Ezra had said, If people back then could do it, so could we.
I’d thought it was romantic, but I’d quickly buried that thought since our relationship was purely platonic. At least, outside of my head and my heart it was.
I hadn’t realized the distance between us had vanished and that he now stood right in front of me. Resting a hand on his arm, I searched his gaze and found it filled with an ache that seemed to build the longer I couldn’t grasp what he was saying.
“Talk to me,” I whispered.
“You broke my heart, Talya.” he said, his voice breaking on my name, the strangled sound shooting a lancing ache straight through me.
“What’s that supposed to mean?” I asked, bewildered. “I-I don’t…”
“I love you, Talya,” he confessed, his gaze never leaving mine. “I’ve always loved you.
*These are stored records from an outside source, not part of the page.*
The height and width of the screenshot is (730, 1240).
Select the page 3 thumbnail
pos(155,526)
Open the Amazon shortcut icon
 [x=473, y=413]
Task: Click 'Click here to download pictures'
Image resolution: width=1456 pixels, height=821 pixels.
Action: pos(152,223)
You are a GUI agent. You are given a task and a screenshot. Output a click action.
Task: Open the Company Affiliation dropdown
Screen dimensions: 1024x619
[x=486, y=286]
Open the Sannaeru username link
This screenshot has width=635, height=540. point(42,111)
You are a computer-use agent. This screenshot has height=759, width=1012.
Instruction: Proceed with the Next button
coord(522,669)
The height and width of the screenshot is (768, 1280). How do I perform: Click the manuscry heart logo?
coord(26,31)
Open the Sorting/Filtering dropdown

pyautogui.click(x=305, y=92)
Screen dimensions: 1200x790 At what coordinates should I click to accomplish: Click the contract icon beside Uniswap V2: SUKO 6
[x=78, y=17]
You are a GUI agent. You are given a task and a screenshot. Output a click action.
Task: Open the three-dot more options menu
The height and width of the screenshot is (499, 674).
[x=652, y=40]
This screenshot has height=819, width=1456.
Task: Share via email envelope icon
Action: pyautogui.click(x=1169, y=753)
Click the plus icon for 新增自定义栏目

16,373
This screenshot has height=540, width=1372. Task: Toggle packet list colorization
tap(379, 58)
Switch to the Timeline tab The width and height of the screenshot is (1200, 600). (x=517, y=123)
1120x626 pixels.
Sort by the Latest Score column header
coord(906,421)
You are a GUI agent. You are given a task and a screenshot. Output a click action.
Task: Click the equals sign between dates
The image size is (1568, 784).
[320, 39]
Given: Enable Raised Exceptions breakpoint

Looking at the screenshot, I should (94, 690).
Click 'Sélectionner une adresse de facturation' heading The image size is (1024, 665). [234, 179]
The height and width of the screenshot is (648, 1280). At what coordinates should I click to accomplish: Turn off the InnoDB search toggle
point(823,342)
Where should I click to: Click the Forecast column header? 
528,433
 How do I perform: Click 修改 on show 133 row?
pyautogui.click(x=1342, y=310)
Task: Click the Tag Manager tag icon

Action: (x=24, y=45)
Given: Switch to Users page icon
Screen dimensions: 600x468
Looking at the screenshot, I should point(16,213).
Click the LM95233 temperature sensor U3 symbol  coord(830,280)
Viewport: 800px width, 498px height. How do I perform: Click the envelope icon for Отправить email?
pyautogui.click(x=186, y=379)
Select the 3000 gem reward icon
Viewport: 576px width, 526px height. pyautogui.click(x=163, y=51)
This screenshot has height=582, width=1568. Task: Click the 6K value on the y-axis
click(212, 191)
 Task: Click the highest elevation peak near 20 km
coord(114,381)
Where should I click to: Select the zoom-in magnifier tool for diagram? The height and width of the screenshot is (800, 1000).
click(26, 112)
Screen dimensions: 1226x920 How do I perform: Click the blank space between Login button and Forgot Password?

I loved you when we were kids, and I haven’t stopped ever since.”
I sucked in a sharp breath, the words fracturing the space between us.
My hand slipped from his arm and I stumbled back a few steps.
The oxygen around us thinned and something squeezed around my chest. I clutched it, desperate to anchor myself to something solid as my mind reeled from his words and the unfiltered agony swimming in his pupils.